1. “Tear in Your Hand” (from Little Earthquakes) — according to my iTunes, this is the most played Tori track in my library. Small wonder, that: by turns terrifying and heartbreaking — “maybe she’s just / pieces of me / you’ve never seen”, yes? — it’s the unsung hero of a genuinely killer debut album.
2. “Past the Mission” (from Under the Pink) — I’ve talked about this one many, many times in the past, but it’s such an incredibly dense, riveting song that the mere word classic seems so meek and ordinary.
3. “Lust” (from To Venus and Back) — Venus is still easily the weakest of her original works (Strange Little Girls was a covers album, so that doesn’t quite count), but thanks to last year’s Amos box set, I’ve gained a new appreciation for most of the album’s songs that I had previously brushed past.
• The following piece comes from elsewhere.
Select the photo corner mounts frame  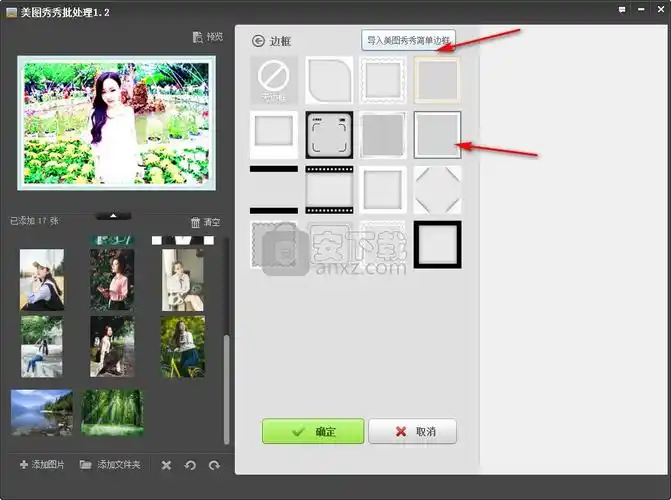438,189
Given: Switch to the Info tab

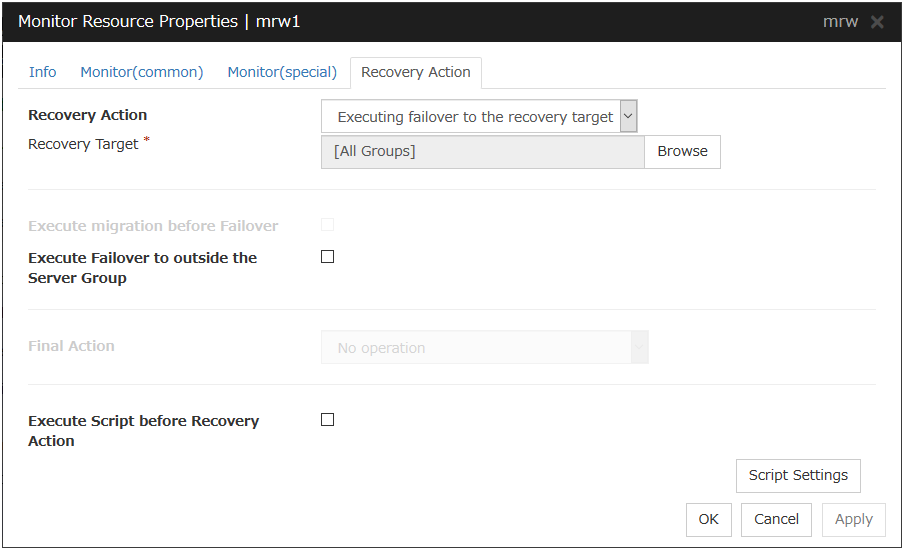Looking at the screenshot, I should coord(43,72).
This possesses a chorus that’s stickier than spilled Coke, and a lyrical image at its core (“she prays for a prankster / and lust in the marriage bed”) that is haunting and magical.
4. “Cooling” (from A Piano: The Collection) — if there’s a better lyric in the entire Tori canon than “and is your place in heaven / worth giving up these kisses / these kisses?” then I defy you to point it out. Or sing it better.
5. “Beulah Land” (from A Piano: The Collection) — of all the legendary Tori b-sides, here’s the inarguable best of them. Maybe it’s the sterling performance, or the goosebump-inducing gospel choir at the end, or the plaintive, bravely desperate way Amos sings the line “maybe I don’t / wanna go to live / where you’re not” heading into the final verse. Or maybe it’s none of those. But it’s definitely something.